Und nach einer Nacht des ausgiebigen Nachdenkens kam sie schließlich auf die [so naheliegende] Lösung und erkannte den Wächter als Wächter und als eine ihrer Ich-Einheiten. Wahrscheinlich, weil die Zeit jetzt wohl reif für diese Erkenntnis war, dachte sie. 

Sie begriff und verstand den Wächter zunehmend als wichtige innere Ressource. Eine, die schon immer in ihr geschlummert hatte und die sie [zumindestens mental und geistig] lange Zeit oder den überwiegenden Teil ihres Lebens nicht als eine solche verstanden und begriffen hatte. 

Und DAS hatte sich nun gerade geändert. Vor etwa einem Monat fiel es ihr wie "Schuppen von den Augen", dachte sie amüsiert über den metaphorischen Begriff. 

Warum fiel einem sowas nicht wie "Schuppen aus den Haaren" oder wie "Schuppen vom Kopf", dachte sie in einer leicht rebellischen Anwandlung, die sie spontan lachen ließ. Das hätte irgendwie logischer geklungen. Woher das wohl stammte, dieses geflügelte Wort? 

Es war ja auch egal, versuchte sie ihren Geist wieder einzufangen, woher die Schuppen nun fielen, es zählte doch nur, DAS sie fielen, dachte sie schmunzelnd. 

Denn Antworten zu bekommen und gewisse Dinge in Bezug auf sich selbst und ihre Geschichte zu verstehen, das war in der letzten Zeit immer wichtiger für sie geworden.

Und die Frage nach dem Sinn und dem Grund dieser "inneren Anweisungen" durch den Wächter war nun beantwortet. Das war super! fand sie.

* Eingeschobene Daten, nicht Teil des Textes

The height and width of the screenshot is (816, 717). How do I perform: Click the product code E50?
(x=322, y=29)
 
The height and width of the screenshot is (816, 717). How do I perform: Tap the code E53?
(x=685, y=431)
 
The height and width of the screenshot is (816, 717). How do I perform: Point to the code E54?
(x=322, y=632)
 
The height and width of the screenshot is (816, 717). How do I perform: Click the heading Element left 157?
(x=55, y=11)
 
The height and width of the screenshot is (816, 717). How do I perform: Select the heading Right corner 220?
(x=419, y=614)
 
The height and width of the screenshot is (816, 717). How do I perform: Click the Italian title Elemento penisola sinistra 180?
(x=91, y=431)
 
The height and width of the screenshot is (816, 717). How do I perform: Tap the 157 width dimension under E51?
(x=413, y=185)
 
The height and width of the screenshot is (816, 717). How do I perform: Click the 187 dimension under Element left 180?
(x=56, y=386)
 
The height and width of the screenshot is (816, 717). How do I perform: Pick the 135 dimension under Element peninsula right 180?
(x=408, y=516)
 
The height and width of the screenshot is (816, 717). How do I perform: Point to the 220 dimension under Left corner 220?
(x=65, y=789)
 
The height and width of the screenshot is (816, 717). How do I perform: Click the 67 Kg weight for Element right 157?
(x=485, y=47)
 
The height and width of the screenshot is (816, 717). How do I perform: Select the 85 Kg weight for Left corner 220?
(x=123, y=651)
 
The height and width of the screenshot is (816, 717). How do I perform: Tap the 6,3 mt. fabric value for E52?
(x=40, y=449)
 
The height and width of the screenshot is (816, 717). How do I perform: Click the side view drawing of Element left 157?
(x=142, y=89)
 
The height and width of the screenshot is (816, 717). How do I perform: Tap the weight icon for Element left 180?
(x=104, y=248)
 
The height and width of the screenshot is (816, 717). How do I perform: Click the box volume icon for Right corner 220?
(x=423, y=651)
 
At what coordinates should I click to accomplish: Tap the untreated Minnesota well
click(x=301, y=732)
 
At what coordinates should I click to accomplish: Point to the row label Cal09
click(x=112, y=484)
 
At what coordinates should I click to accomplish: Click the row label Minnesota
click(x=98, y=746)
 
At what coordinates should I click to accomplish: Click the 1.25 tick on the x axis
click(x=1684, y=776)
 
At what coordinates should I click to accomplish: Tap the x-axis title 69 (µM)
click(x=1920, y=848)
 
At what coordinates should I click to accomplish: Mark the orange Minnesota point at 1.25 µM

Nachdem sie Vergleiche, Bewertungen und Urteile im Umgang mit sich [und der Außenwelt] unterließ oder zumindest drastisch reduziert hatte [gleich neben Erwartungen und Erwartungshaltungen an sich selbst und ihre Umwelt] war sie innerlich frei geworden, die Stimme ihres inneren Wächters klar zu hören, sie zu erkennen und zu verstehen. Das hatte sie einen Riesenschritt weiter gebracht in der persönlichen Entwicklung. 

Man konnte auch mit den inneren Ich-Einheiten kommunizieren, indem man sie einfach direkt ansprach, hatte sie herausgefunden. Und sie bekam auf diese innere Ansprache in der Regel auch Reaktionen, wenn sie versuchte mit dieser Ich-Einheit zu kommunizieren. Manchmal in Form "inneren Wissens" und manchmal in Form körperlicher Symptome. 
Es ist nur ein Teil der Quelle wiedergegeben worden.